Simple, intelligent imputation analysis for data science
Project description
FunPuter - Intelligent Imputation Analysis
Simple, fast, intelligent recommendations for handling missing data.
FunPuter analyzes your data and suggests the best imputation methods based on:
- Missing data mechanisms (MCAR, MAR, MNAR detection)
- Data types and statistical properties
- Business rules and column dependencies
- Adaptive thresholds based on your dataset characteristics
🚀 Quick Start
Installation
pip install funputer
Basic Usage
Python API (Recommended)
import funimpute
# Analyze your dataset
suggestions = funimpute.analyze_imputation_requirements(
metadata_path="metadata.csv",
data_path="data.csv"
)
# Use the suggestions
for suggestion in suggestions:
print(f"{suggestion.column_name}: {suggestion.proposed_method}")

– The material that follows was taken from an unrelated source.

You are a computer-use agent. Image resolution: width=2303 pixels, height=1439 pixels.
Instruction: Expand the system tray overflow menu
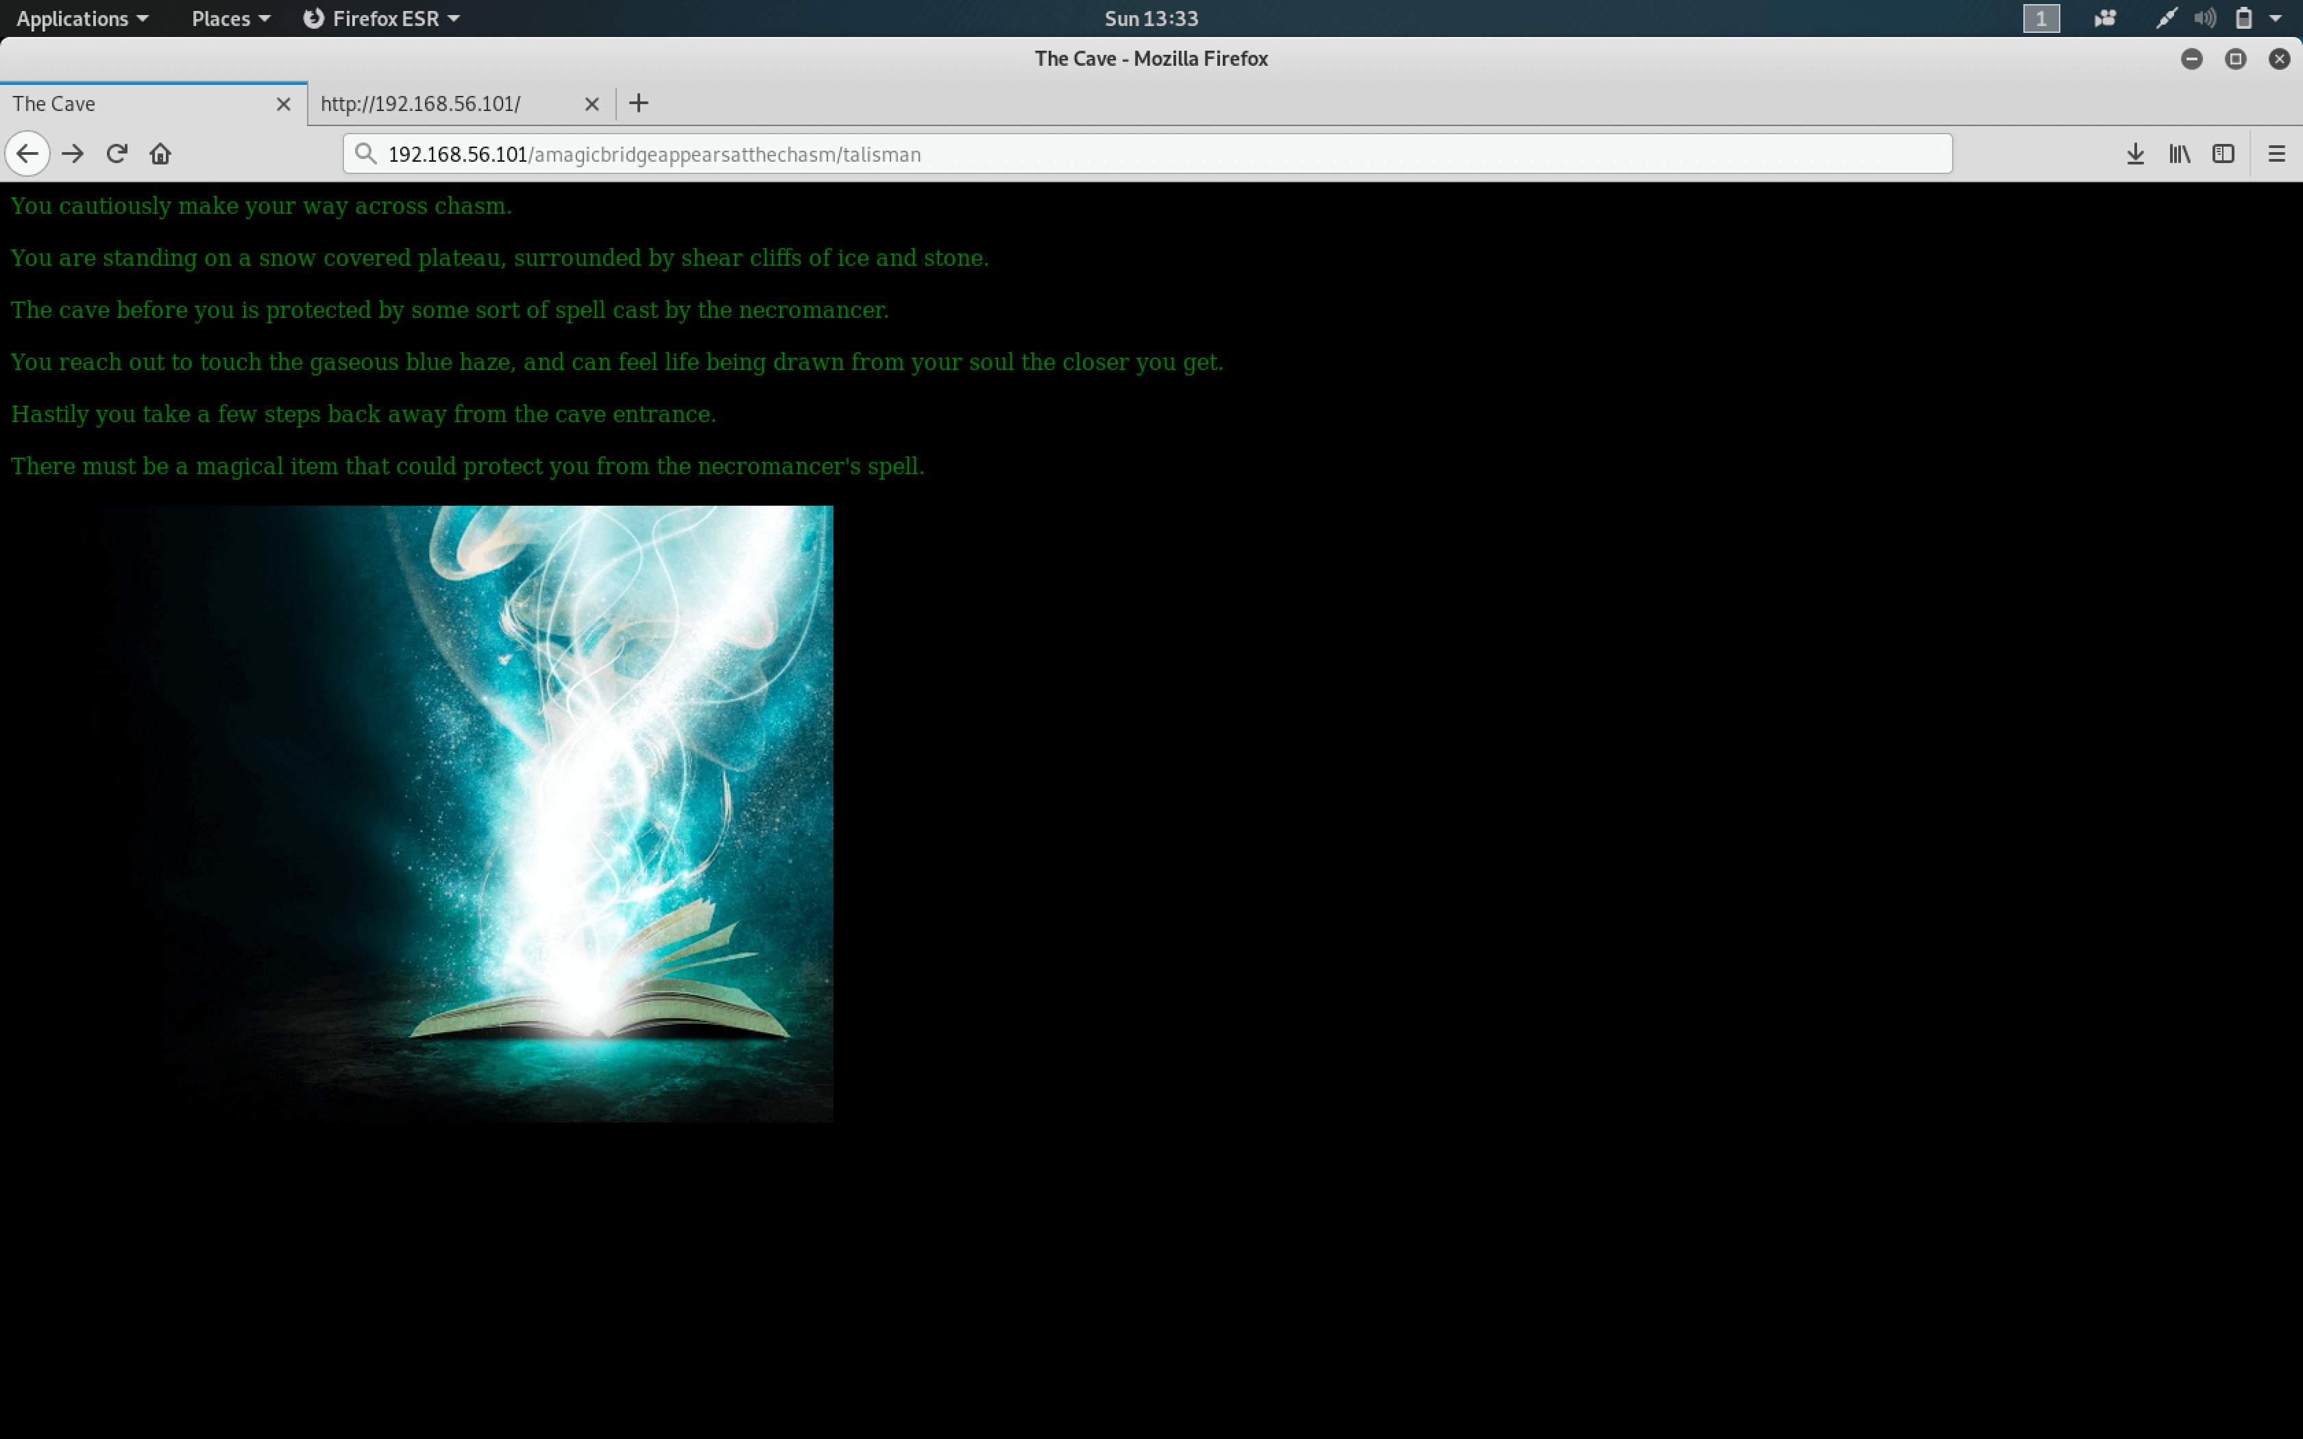[x=2280, y=18]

print(f" Rationale: {suggestion.rationale}")
print(f" Confidence: {suggestion.confidence_score:.3f}")
Command Line
# Basic analysis with CSV metadata
funputer -m metadata.csv -d data.csv -o suggestions.csv
# View results with verbose output
funputer -m metadata.csv -d data.csv --verbose
# Enterprise analysis with JSON metadata
funputer-analyze -m metadata.json -d data.csv --verbose
# Use custom configuration
funputer -m metadata.csv -d data.csv -c config.yml
📋 Metadata Format
CSV Format (Simple)
Create a CSV with your column information:
column_name,data_type,min_value,max_value,max_length,unique_flag,dependent_column,dependency_rule,business_rule,description
user_id,integer,1,999999,,TRUE,,,,"User identifier"
age,integer,0,120,,FALSE,,,Must be positive,"User age"
income,float,0,,,FALSE,age,Higher with age,,"Annual income"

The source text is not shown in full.